How can users be empowered to work better and add more value as opposed to losing themselves in mines of information that grinds down daily activities? The typical IT systems development approach is based on the functional decomposition of complex information and its flow, and this is simply not good enough any more because it fails to put people at the heart of the process. Design is a mere veneer that is added as a “front-end” to makes a system “usable” after the hard work of analysis, design and specification have led to a blueprint of what needs to be created. Typical methodologies here neglect human emotion entirely and this explains why there are so many “crappy” IT systems that ignore how users feel.

Meanwhile, mobile technologies such as the iPad and iPhone have shown that it is possible to deliver an amazing personal experience so that information is “just there”, and this hints at a new paradigm. These devices, and their interfaces defer to users and disappear into the background enabling people to focus on the task in hand with fewer distractions. Gaming companies have exploited psychology to attract and retain users, often while doing the most mundane of tasks, while analytics have helped them derive a deep understanding of user behaviours. Mobile has shown that it is the way that people experience this information which makes it so personal and a joy to use. Mobile in the enterprise is just at the dawn, and it needs a new paradigm to fully exploit it, one that an IT approach is poorly equipped to deliver.

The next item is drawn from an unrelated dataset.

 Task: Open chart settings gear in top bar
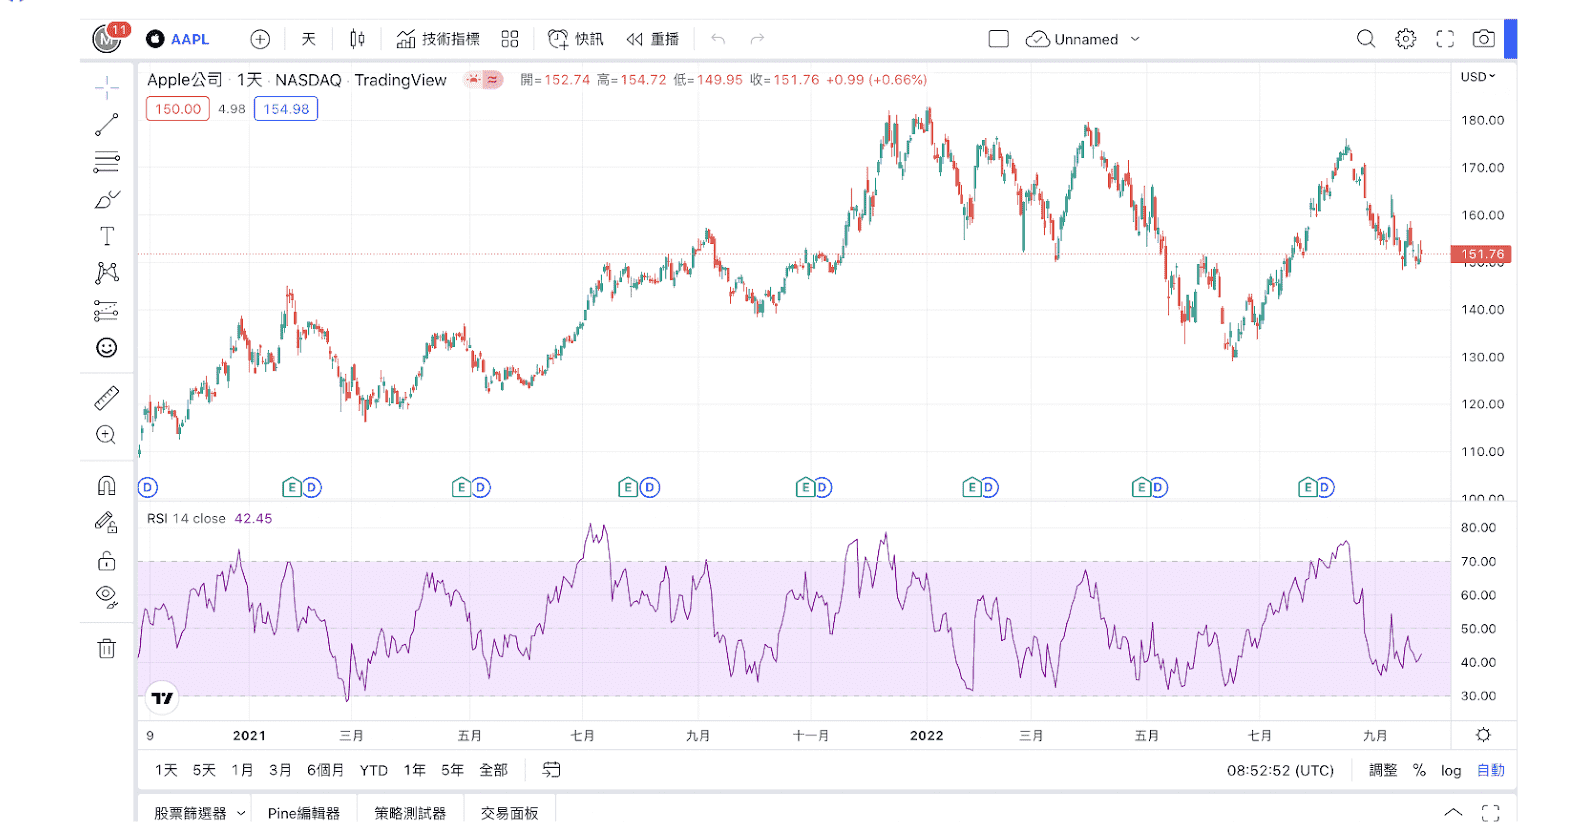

IT on its own is dead. Instead it is how we experience the information that governs how useful it is, what we can do with it and how fast we can do it. A world of opportunity awaits for organisations that can deliver an amazing personal experience for how their employees can use this information to accomplish tasks will gain a major advantage over competitors. If they can discover a route to doing this, their staff will be happier in their jobs, add more value, be more productive, more committed and take more pride in their work. Furthermore mobile technologies promise to free people from being tied to their desks, and cloud technologies enable information to “just be there” without the complexity of desktop filing systems. Meanwhile contextual messaging can be incorporated into applications and when combined with a predictive workflow it means that people can focus more on what to do, not how to do it.